Elements vs Attributes
Attributes for an entry can be published either as child elements of
an entry element or as attributes. The following example
shows the elements:
<catalogue>
<entry>
<name>/dir1/dir2/higgs-1.raw</name>
<token>space-token-1</token>
<latency>online</latency>
<size>110252</size>
</entry>
<entry>
<name>/dir1/dir2/higgs-2.raw</name>
<token>space-token-1</token>
<latency>online</latency>
<size>110230</size>
</entry>
</catalogue>
as pure attributes:
<catalogue>
<entry
name="/dir1/dir2/higgs-1.raw"
token="space-token-1"
latency="online"
size="110252"/>
<entry
name="/dir1/dir2/higgs-2.raw"
token="space-token-1"
latency="online"
size="110230"/>
</catalogue>
as catalogue entry's name being marked up by the other attributes:
<catalogue>
<entry
token="space-token-1"
latency="online"
size="110252">/dir1/dir2/higgs-1.raw</entry>
<entry
token="space-token-1"
latency="online"
size="110230">/dir1/dir2/higgs-2.raw</entry>
</catalogue>
Flat format vs Structured
Both XML and the catalogue are tree-like. Instead of using a flat
format for all entries, the structure can be expressed within the XML
file:
<catalogue>
<entry
token="space-token-1"
latency="online"
size="110252">/dir1/dir2/higgs-1.raw</entry>
<entry
token="space-token-1"
latency="online"
size="110230">/dir1/dir2/higgs-2.raw</entry>
</catalogue>
and the same information in a structured form:
<catalogue>
<dir name="dir1">
<dir name="dir2">
<entry token="space-token-1"
latency="online"
size="110252">higgs-1.raw</entry>
<entry token="space-token-1"
latency="online"
size="110230">higgs-2.raw</entry>
</dir>
</dir>
</catalogue>
Implementation-specific attributes
One can use XML-namespaces to separate implementation-specific
information.

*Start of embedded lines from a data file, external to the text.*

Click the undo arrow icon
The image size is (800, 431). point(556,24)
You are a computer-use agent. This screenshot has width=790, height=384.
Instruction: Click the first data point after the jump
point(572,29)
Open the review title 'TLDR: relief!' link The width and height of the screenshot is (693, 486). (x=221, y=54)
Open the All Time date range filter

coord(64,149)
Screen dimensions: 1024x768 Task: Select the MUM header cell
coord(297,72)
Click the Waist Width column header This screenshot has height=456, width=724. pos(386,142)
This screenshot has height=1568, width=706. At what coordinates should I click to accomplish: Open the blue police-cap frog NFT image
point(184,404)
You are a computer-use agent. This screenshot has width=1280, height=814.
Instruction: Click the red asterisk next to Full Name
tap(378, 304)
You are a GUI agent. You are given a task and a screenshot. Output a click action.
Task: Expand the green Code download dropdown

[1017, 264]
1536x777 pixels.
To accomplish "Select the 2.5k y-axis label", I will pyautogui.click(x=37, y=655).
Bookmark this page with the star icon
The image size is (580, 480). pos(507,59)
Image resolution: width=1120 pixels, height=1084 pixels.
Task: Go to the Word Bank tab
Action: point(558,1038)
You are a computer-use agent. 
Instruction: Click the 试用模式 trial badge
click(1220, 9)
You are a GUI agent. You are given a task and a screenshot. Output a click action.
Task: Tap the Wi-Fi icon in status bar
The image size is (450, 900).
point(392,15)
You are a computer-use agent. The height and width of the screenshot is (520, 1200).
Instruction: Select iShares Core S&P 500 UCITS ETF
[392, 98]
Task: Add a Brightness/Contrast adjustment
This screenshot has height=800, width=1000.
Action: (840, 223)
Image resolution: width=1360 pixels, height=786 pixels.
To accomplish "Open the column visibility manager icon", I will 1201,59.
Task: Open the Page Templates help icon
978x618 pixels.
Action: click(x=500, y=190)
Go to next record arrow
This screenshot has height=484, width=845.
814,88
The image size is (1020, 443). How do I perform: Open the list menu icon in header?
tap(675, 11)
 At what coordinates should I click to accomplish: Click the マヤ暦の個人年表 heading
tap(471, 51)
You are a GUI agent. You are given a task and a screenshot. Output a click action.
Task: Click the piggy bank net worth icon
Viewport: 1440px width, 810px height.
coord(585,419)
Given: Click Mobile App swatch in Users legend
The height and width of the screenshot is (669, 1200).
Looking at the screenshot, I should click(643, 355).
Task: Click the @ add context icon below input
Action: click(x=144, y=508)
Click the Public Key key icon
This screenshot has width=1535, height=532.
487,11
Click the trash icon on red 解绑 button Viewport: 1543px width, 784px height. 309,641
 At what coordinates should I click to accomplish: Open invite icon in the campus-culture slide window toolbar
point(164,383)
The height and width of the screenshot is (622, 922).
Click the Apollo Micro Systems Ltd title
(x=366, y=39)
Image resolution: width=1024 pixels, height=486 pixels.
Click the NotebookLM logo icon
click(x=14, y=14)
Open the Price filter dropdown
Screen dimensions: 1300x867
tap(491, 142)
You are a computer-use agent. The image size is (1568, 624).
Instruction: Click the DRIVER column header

For example
<catalogue xmlns="http://catsyn.example.com/2008_1">
<dir name="dir1">
<dir name="dir2">
<entry token="space-token-1"
latency="online"
size="110252">higgs-1.raw</entry>
<entry token="space-token-1"
latency="online"
size="110230">higgs-2.raw</entry>
</dir>
</dir>
</catalogue>
and with some fake Storm-specific information
<catalogue xmlns="http://catsyn.example.com/2008_1"
xmlns:storm="http://storm.example.com/2008_2">
<dir name="dir1">
<dir name="dir2">
<entry token="space-token-1"
latency="online"
storm:gpfsvol="1"
size="110252">higgs-1.raw</entry>
<entry token="space-token-1"
latency="online"
storm:gpfsvol="2"
size="110230">higgs-2.raw</entry>
</dir>
</dir>
</catalogue>
3. YAML
From the YAML definition abstract: "YAML [...] is a human-friendly,
cross language, Unicode based data serialisation language designed
around the common native data structures of agile programming
languages. It is broadly useful for programming needs ranging from
configuration files to Internet messaging to object persistence to
data auditing."
The claim is that YAML is much easier to process than XML, whilst
preserving much of XML's flexibility; however, it is much younger than
XML. It's also more "human friendly".
Presenting entries as a mapping of mappings
/dir1/dir2/higgs-1.raw:
token: space-token-1
latency: online
size: 110252
/dir1/dir2/higgs-2.raw:
token: space-token-1
latency: online
size: 110230
Or as a simple sequency of mappings:
-
name: /dir1/dir2/higgs-1.raw
token: space-token-1
latency: online
size: 110252
-
name: /dir1/dir2/higgs-2.raw
token: space-token-1
latency: online
size: 110230
Others?
Are there other possibilities people want to consider?